On the reason some Northern elders have refused to condemn the activities of the group openly, a former National Assembly lawmaker, who spoke with Vanguard on the condition of anonymity, said that the fear of Boko Haram was the beginning of wisdom.

He said the activities of the group had thrown a lot of Northern leaders into confusion and that was a major cause of their silence.

He maintained that majority of them were not in support of a group that kills innocent people but could not condemn them openly as their lives and those of their family would be threatened.

Northern leaders ‘ve to convince us they ‘re not sponsoring Boko Haram – Ezeife

Dr Chukwuemeka Ezeife, a Third Republic governor of Anambra State criticised northern leaders over their silence, arguing that an average Northerner listened to his leaders.

“I think those who argued like this are right because it is the belief of most Nigerians that northerners listen and follow their leaders. Therefore, if the leaders of the North were really against what the Boko Haram stands for, they should be able to stop them. But the things we are seeing about the way they are handling it is making us to think otherwise. We Igbo leaders did not support that reprisal attack from our people because it is a taboo to kill in Igbo land.”

Don’t blame us for keeping quiet — Isyaku Ibrahim

Second Republic politician, Alhaji Isyaku Ibrahim has a different view over the silence of Northern elders. In an interview, he said the government was being economical with the truth if it said it did not know the sponsors of Boko Haram.
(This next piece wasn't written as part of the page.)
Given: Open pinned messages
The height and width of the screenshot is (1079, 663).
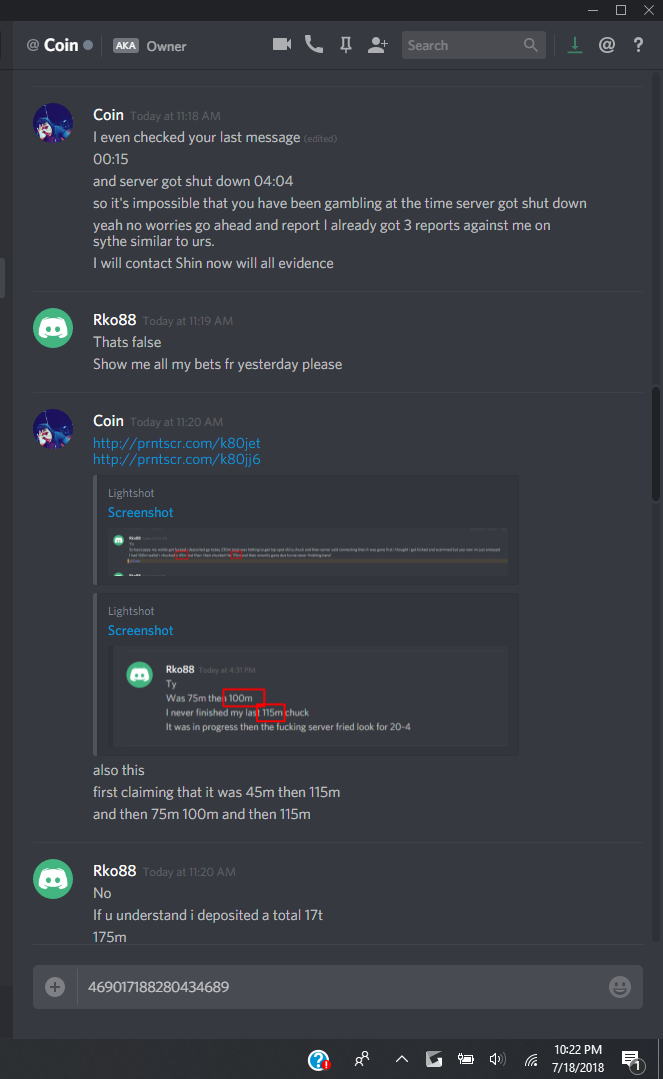Looking at the screenshot, I should coord(346,45).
His words: “The government is economical with the truth when they say they do not know the originators of Boko Haram when the originators are here in Abuja. A former Governor of Borno State created the sect and he has bribed the security agencies in order not to be arrested. I would not blame Northern leaders because Borno leaders, whot really have the inside information find it difficult to talk for the fear of being attacked.

As the Chief Security Officer of this country, President Jonathan needs to expose the so called Boko Haram members, whom he claimed he knew because this killing of innocent people cannot continue.”